IN an article describing events at a rally held in Market Weighton to drum up support for a railway between York and Beverley you named me, stating that at that meeting I proposed the building of a motorway between Beverley and York and was shouted down. I made no such proposal.
Along with most other inhabitants of this area, I am an occasional user of the A1079 to travel to Hull and York.
It is obvious that this road, which was designed and built when the fastest form of land transport was a horse and cart, is increas
ingly failing to cope with modern high-speed transport requirements.
I have read propaganda from the pro-railway lobby, but had never had the opportunity to question its proponents. Since there is already a regular bus service between Hull, Beverley and York town centres, I assumed that the motive of the railway lobby was the relief of the A1079.
My question to the speaker was simply to ask what his response would be were the Government to agree to sponsor his preferred route between Beverley and York, but were to insist that instead of a railway line it should consist of a motorway.

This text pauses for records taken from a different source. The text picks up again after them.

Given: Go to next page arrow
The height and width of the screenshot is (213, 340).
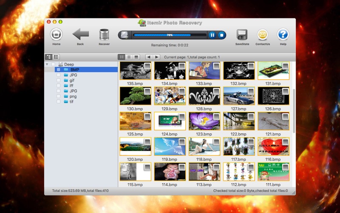Looking at the screenshot, I should click(156, 57).
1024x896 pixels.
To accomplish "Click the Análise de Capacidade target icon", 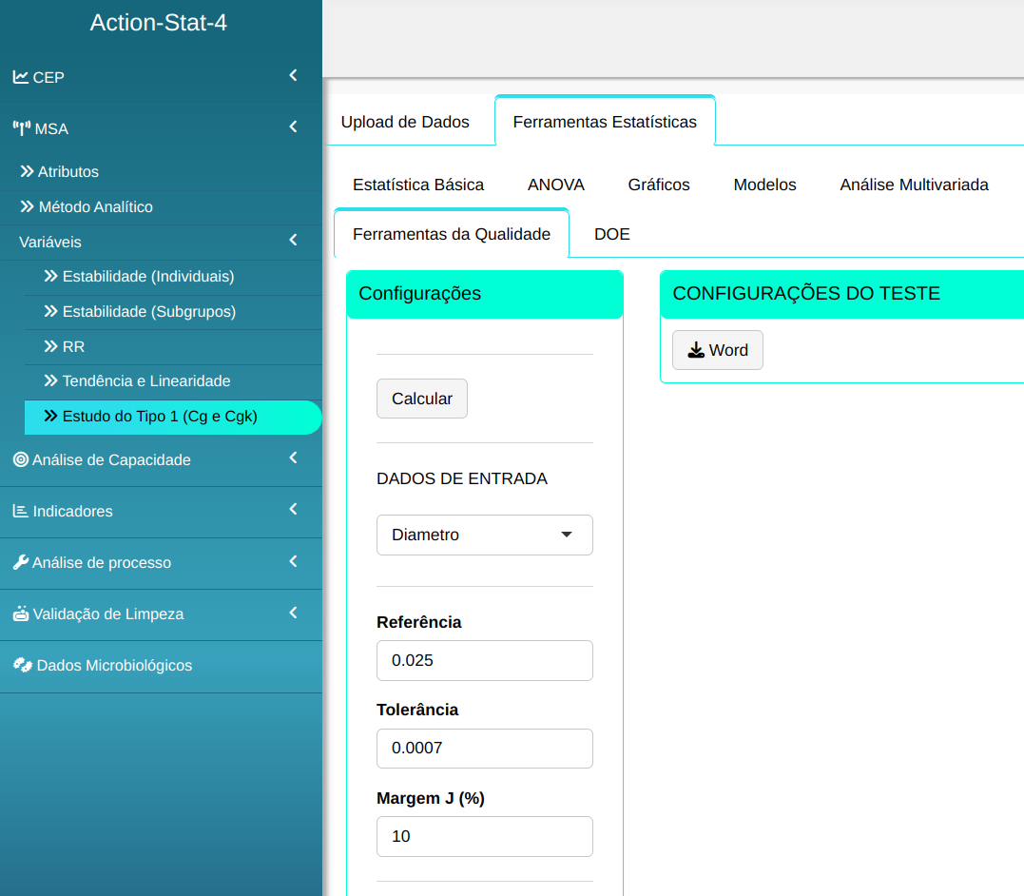I will point(20,459).
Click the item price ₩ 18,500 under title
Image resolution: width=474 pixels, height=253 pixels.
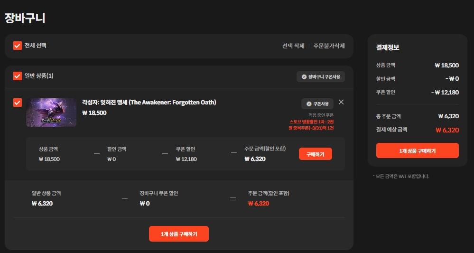coord(94,113)
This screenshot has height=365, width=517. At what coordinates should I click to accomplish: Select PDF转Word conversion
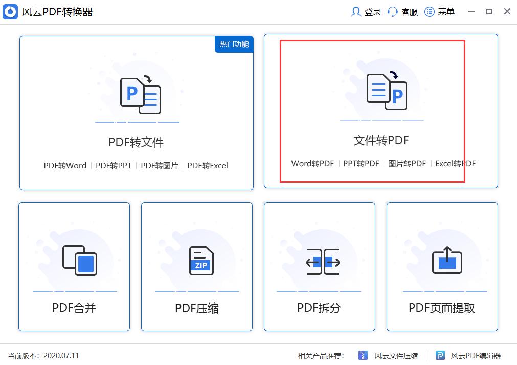pyautogui.click(x=65, y=165)
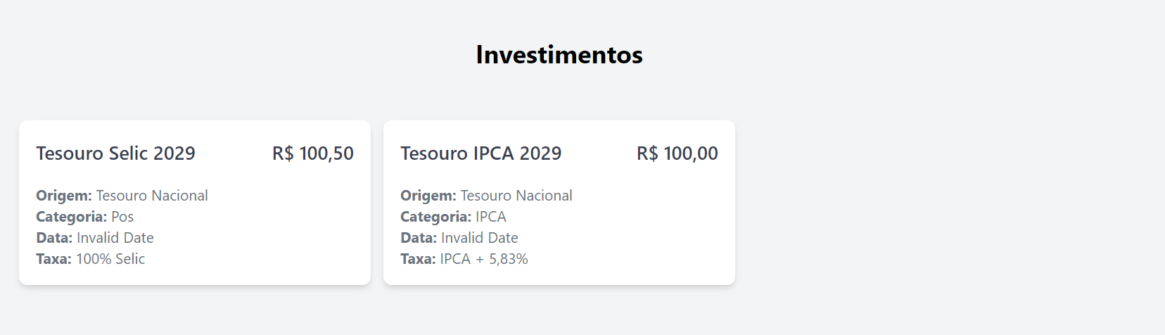Select the IPCA + 5,83% rate value

pyautogui.click(x=484, y=259)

I was not shouted down and the speaker was listened to with patience by the audience as he expressed his passionate opposition to such a suggestion and threatened to repatriate himself should such an event take place.
The Member of Parliament for York explained to the meeting that, in view of the cost of such a project, a railway between Beverley and York would not take enough traffic off the A1079 to make it a viable proposition and that Network Rail had no plans to build such a line.

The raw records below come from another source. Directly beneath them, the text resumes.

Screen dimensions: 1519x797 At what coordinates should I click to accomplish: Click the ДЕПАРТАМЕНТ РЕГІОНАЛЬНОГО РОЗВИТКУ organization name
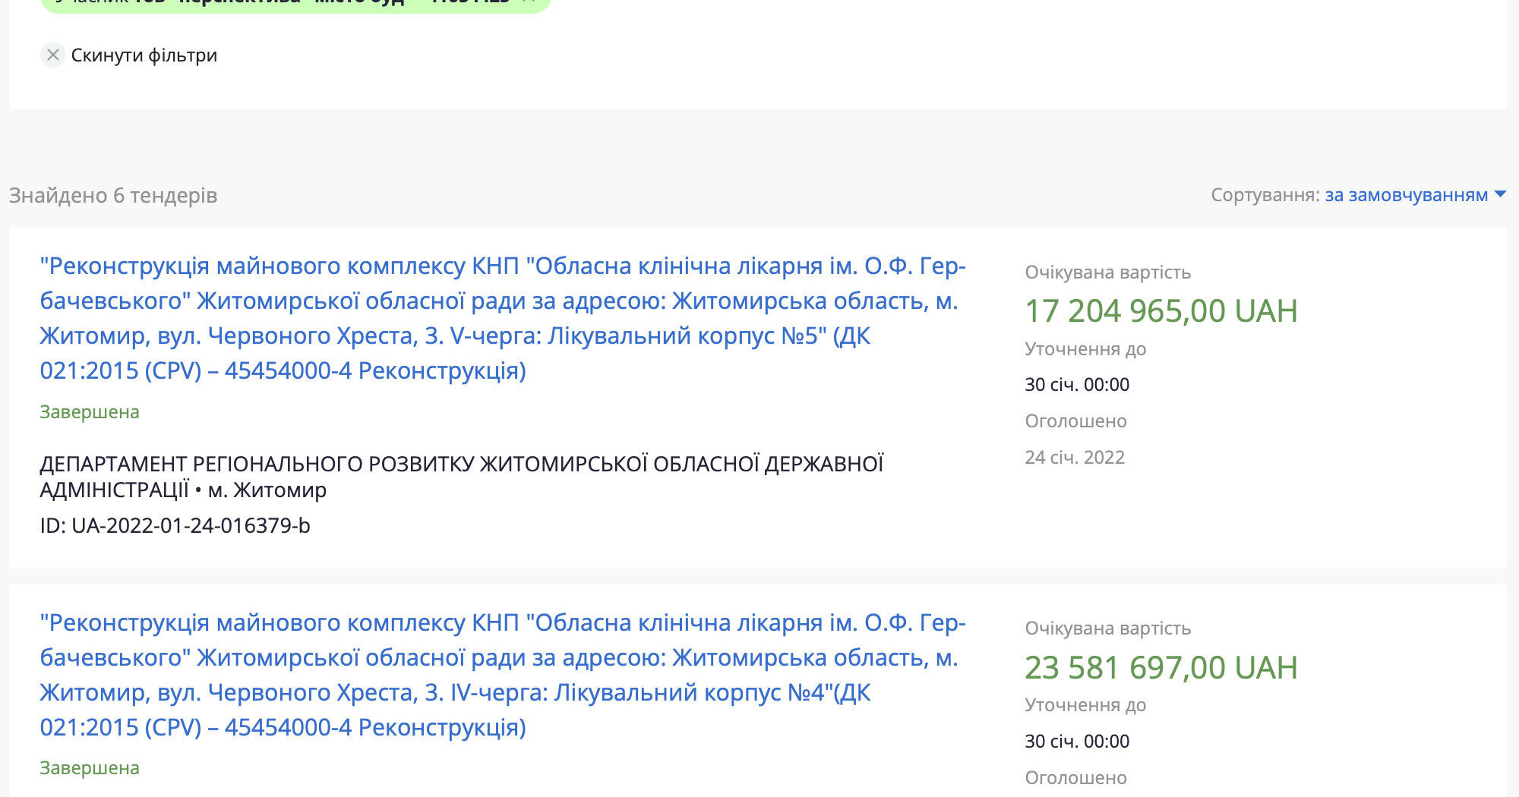(462, 477)
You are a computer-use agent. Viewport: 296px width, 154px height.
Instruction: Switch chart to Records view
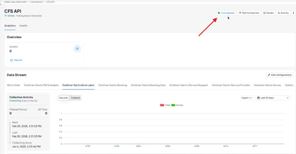pos(63,98)
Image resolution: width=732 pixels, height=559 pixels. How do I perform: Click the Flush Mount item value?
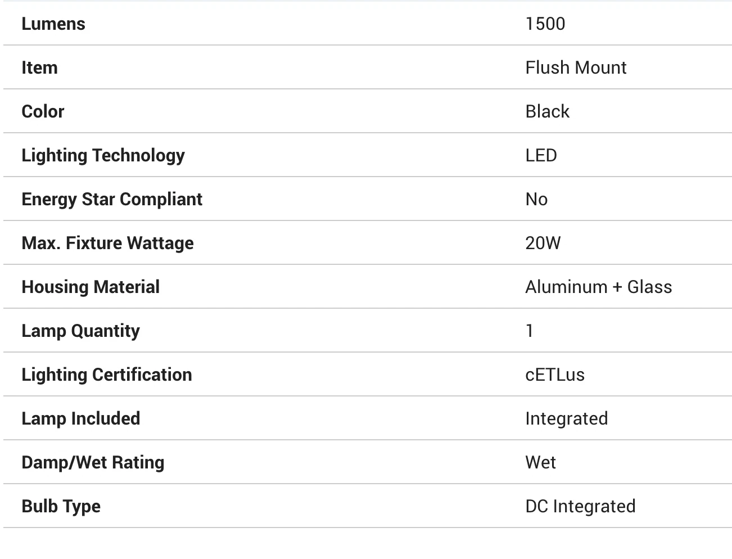(x=575, y=67)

The impression gained from the meeting was that the campaign for a railway between Beverley and York was based partly on an unreasoned hatred of road transport and partly on a backward-looking sentimentality which refuses to recognise that short, rural lines have been made obsolete by road vehicles with motorised wheels.
A suggested preliminary reading for anyone interested in the problems of transport can be found in a lecture called Transport: Then, Now And Tomorrow delivered at the Royal Society of Arts, London, on 25 November 1998 by Ralph Harrington, a member of the Institute of Railway Studies.
I believe this can still be found, reproduced in full, on the internet.